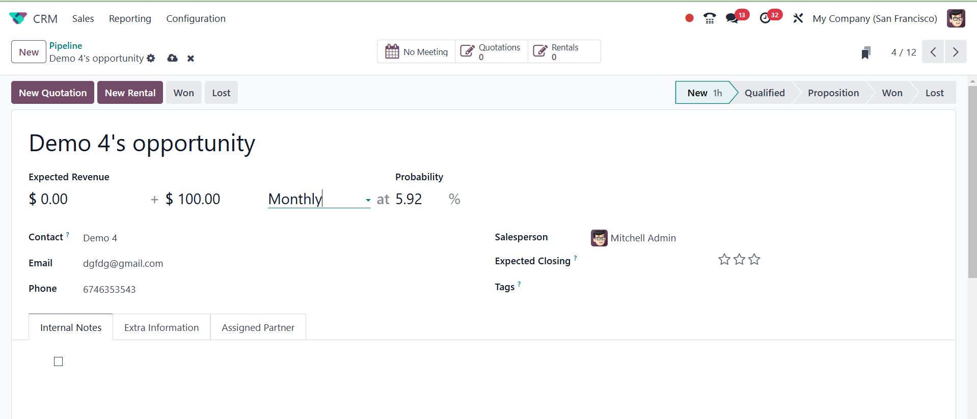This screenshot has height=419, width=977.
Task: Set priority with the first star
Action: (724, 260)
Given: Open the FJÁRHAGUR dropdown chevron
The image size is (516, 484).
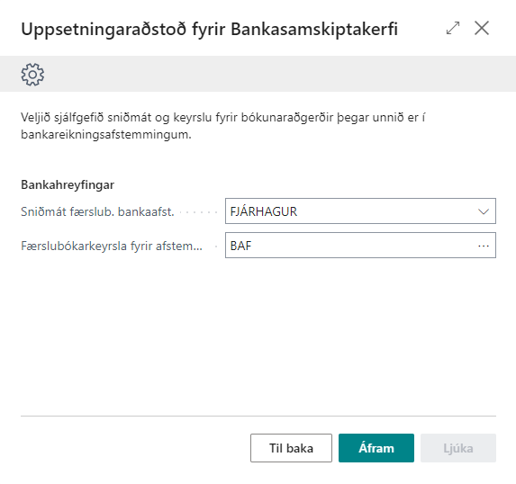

* * *

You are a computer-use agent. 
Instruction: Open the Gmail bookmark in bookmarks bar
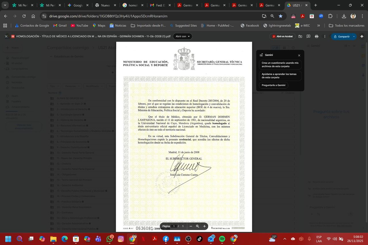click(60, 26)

**ASSIGNMENT**
Take exactly the lines from the one containing "Given: Open the FJÁRHAGUR dropdown chevron" through the one containing "The image size is (516, 484)." in the data above, and output them with nothing added.

**EXPECTED ANSWER**
Given: Open the FJÁRHAGUR dropdown chevron
The image size is (516, 484).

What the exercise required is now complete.